We drove down for the liver biopsy last night, checked into a hotel a block from the hospital, and went out for a nice supper. The surgeon told us last week there were a number of new spots on Bobbi’s liver and the biopsy would provide us whether or not there’d even be a surgery. Showed up on time, she was prepped, blood taken, and we waited for the procedure to be done. Thinking positive the whole time but preparing ourselves for grim news.
We weren’t expecting a Christmas miracle, if Twisty isn’t just hiding in some small cell we’d be lucky. There wasn’t a spot to be seen. Strange. She moved into different positions on the CT and still nothing. A different hospital than the first imaging was done. All week long Bobbi has lived with the thoughts that her cancer has spread. Trying to stay positive but even the surgeon, going on the films they had, thought it had spread. When they said there was nothing to biopsy we about ran out of the hospital. I wondered if the beast is watching in the shadow. Damn thing.
Don’t know how, why, or anything in why one place said there was and then another saying all was good. Elated for the good news but also a bit angry that she, and the whole family, had to spend the last eight days mentally preparing for the worst news possible. It was fighting Twisty and having it suddenly becoming a dozen of them. I don’t trust this monster. It makes a horror show mage in Hollywood boring. It’s the stranger in the dark.
We’re unsure what the next step will be. Calls have been made and we’re thinking the original planned Whipple surgery will be next. Get the tumor out of her pancreas and follow it up with 4 months of chemo. Knew it was too early to step out of the batters box. Knew we had to stay and think positive, which we did, but things certainly didn’t look good. Onward with this battle, there will be no rest until Twisty has been destroyed. It’s still inside her and it’s shown to be crafty and deceiving. It felt like Bobbi was walking the Green Mile, going to be strapped into the electric chair, and the phone ringing at the last 5 seconds before the switch was flicked given a full pardon. Each day dreading waking up because it was the first thing on both our minds.

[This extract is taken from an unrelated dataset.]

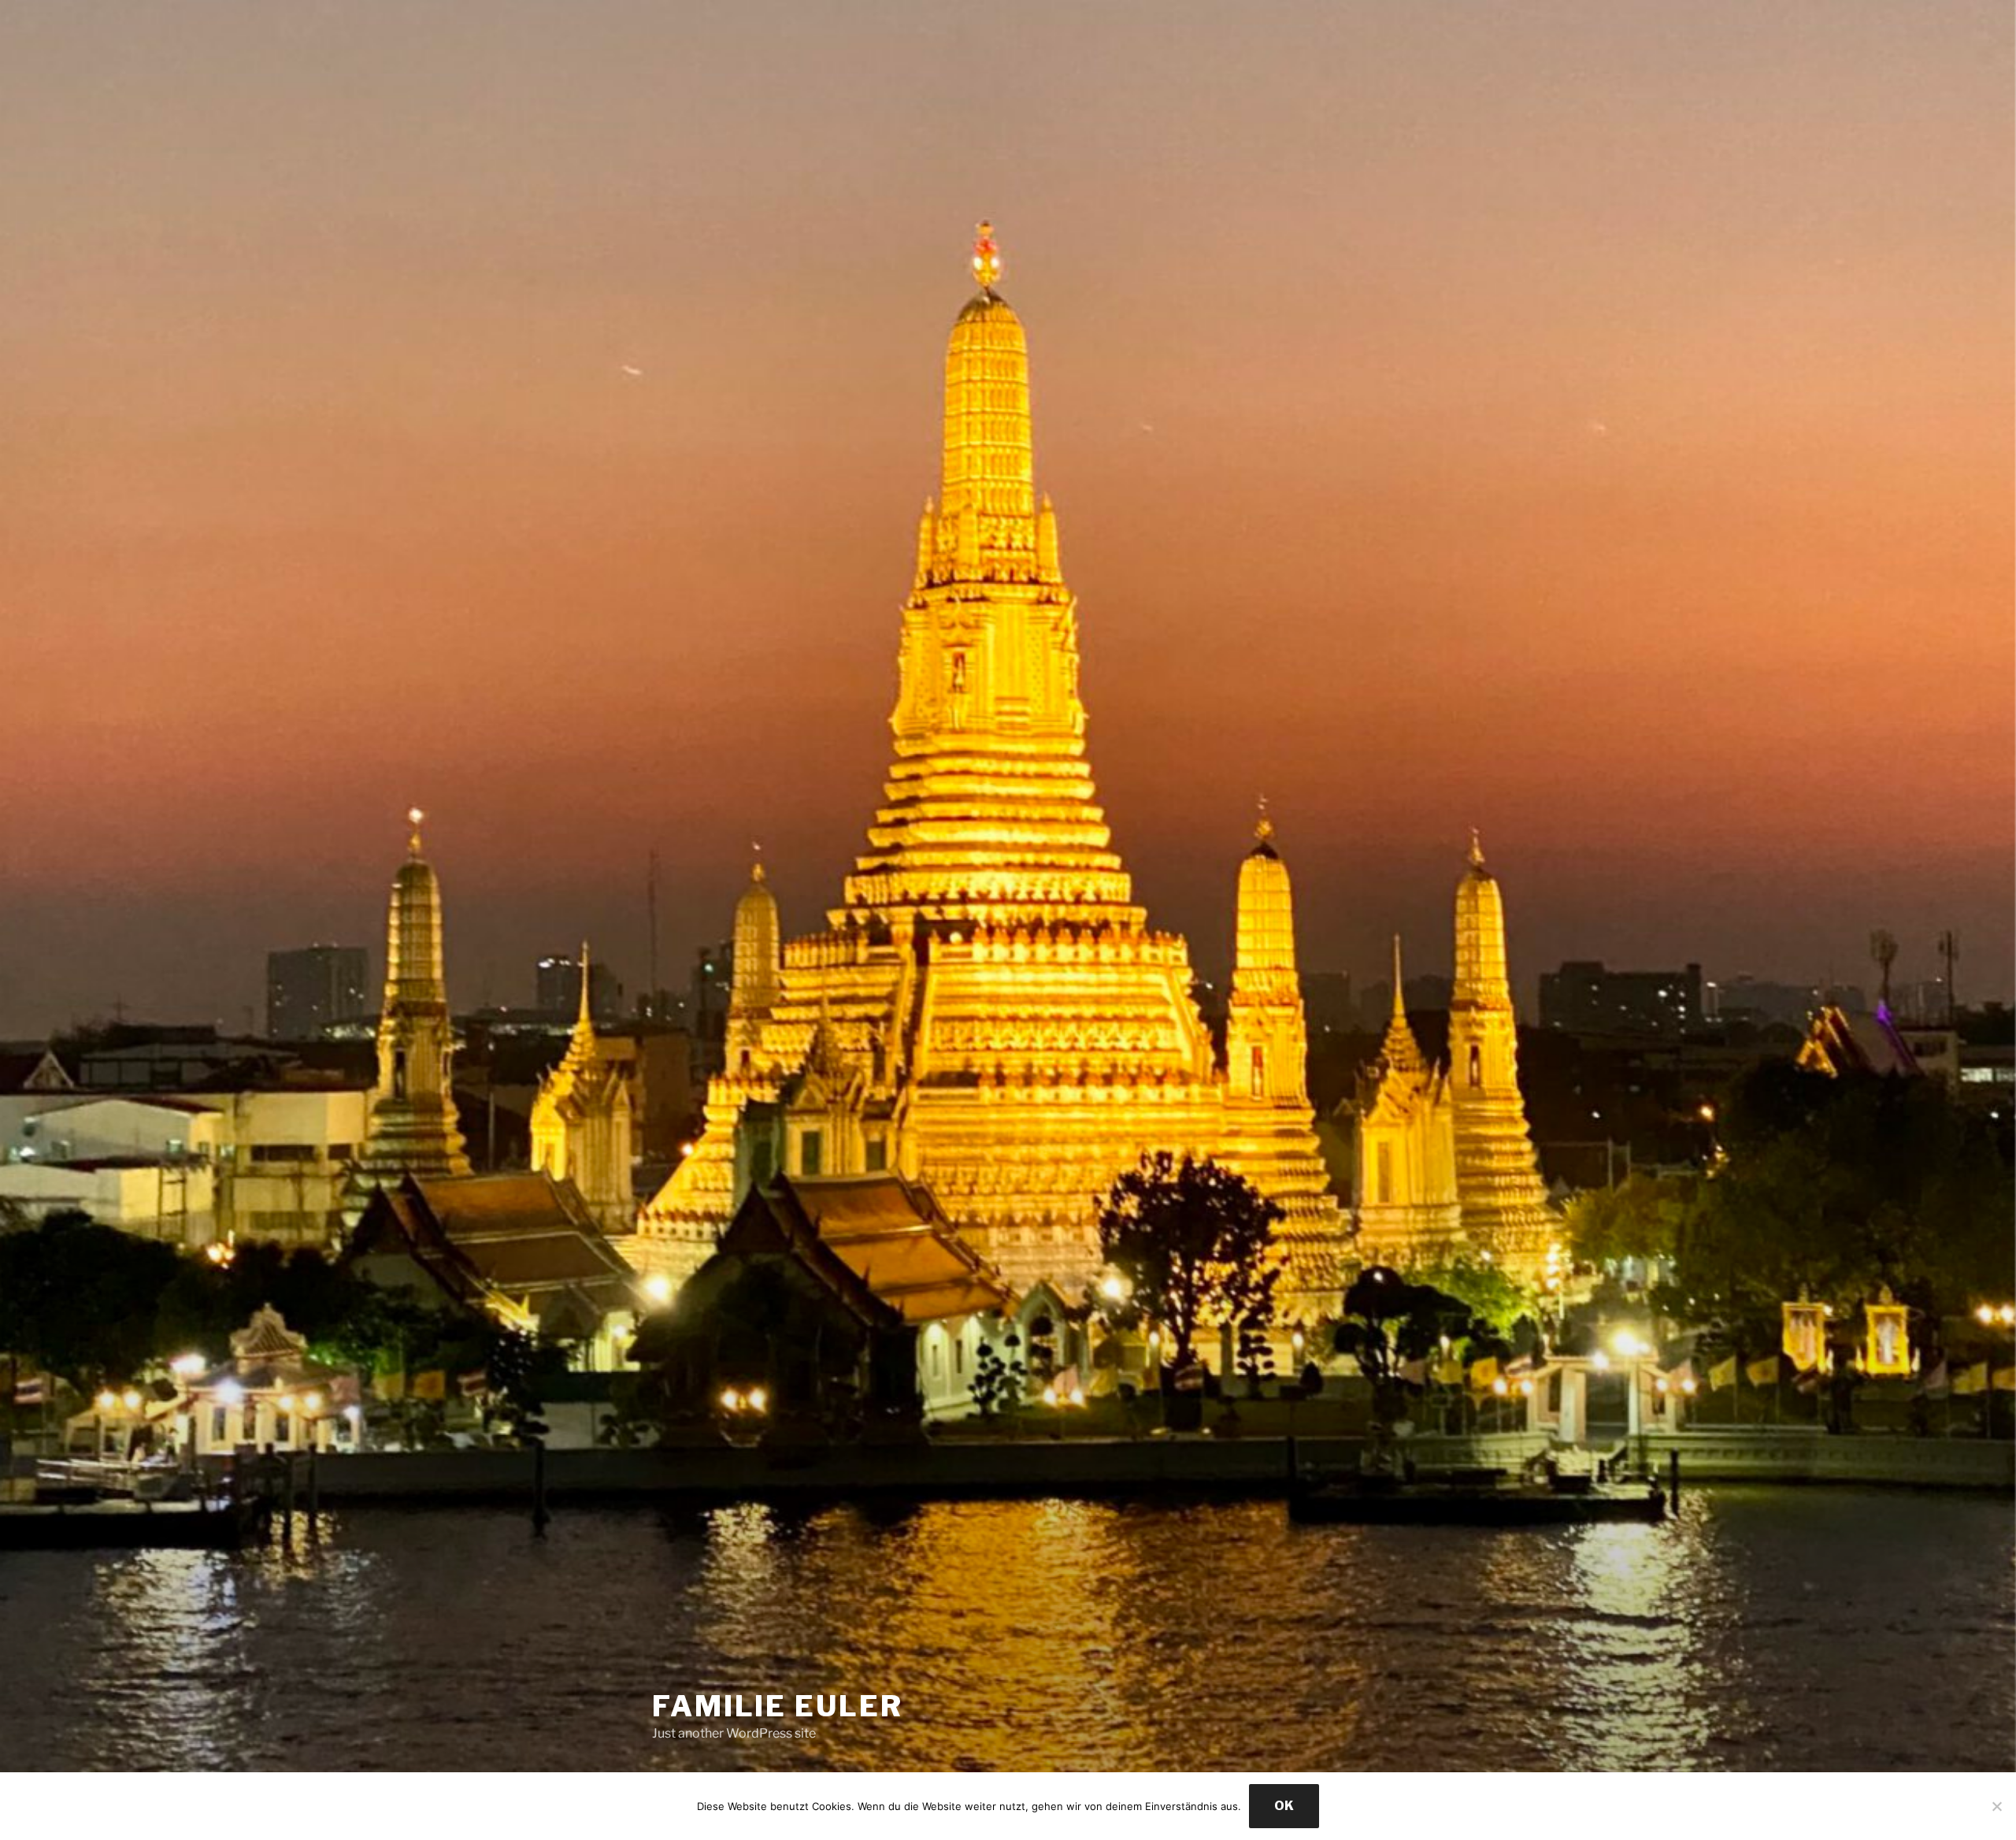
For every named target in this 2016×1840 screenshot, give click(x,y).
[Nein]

The “You are Loved” party in Wisconsin took place and really brought a smile to Bobbi’s heart! Was so happy to see her having fun talking with so many. It was so good to see her laugh and smile, even in the midst of unsureness in severity. We FaceTimed with everyone and seeing people dancing and wishing her well, missing and loving her, can’t be described in words. Now with this good news she is riding a well deserved wave of happiness. Yes, a major surgery isn’t a great thing thing to look forward to, but knowing that she’s still in the fight is a blessing. Thank you to everyone who took part in this, as well as the support and prayers of others across the globe. It has become a global support. People we’ve never met in person, from Wales, England, Italy, Mexico, and new blogging friends here have been unbelievable. Never imagined that so many would take the time to lend their support, recommendations in getting second opinions, prayers, gifts, all of it! I look back on how we dealt with this last week, look at the goofy video made doing the coneheads skit on the last post, and I’m more convinced than ever that positive thoughts and energy make a huge difference in today and the reality each day brings. There will undoubtedly be more fastballs coming. Not today so will embrace it. She WILL beat this. There is fear but no compromises. It will and hasn’t effected our celebration of Christmas. It’s wanted to! The mental anguish has been the toughest it’s ever been this last week. One I wasn’t sure I’d personally be able to endure physically. But just when your at the edge and brink of despair there is always hope. A simple for letter word that now has so many meanings.
Thank you for the read. Very much appreciated. We couldn’t have the attitude we have without it. Never give up! Pick up the bat no matter how heavy it may seem or how bad the last pitch hurt smashing you in the head and swing away. We all have this ability. May not feel like it at times, but when push comes to shove we learn things about ourselves we never knew existed. Until the next writings please embrace today and try to find the good in it. Hard to do when physical pain wants to be boss. All of us are human and will have these times. Hard to put one foot in front of the other while our bodies and thoughts are saying no more.
There really is no description in believing, even being told, that the cancer has spread to there not being a single spot. The doctor said it might have been inflammation from her first bile stent becoming dislodged. Not going to lift our foot off Twisty’s neck, it’s going down! Going to continue to think positive, make goofy videos, and move forward. When dealing with cancer it’s rare to get good news. It certainly was a relief to learn this good news in the midst of this battle.
UPDATE 12/14/17 – Plans now, after several phone calls between Petoskey and Grand Rapids this morning, is to have 2 more months of chemotherapy and then another scan to see if spots reappear. They’re being cautious and before they do the Whipple procedure. Which makes sense yet knowing the tumor in her pancreas is still there is naturally worrisome. It is what it is and all the worry in the world won’t change anything. We’ll continue to take things day to day and keep swinging at the pitches. Waiting now to see when the chemotherapy will resume. It’s not a set back. Feels like one, because their not really “sure” and I expect things to be in black and white with no in between. All I can do is be supportive and remain strong for her.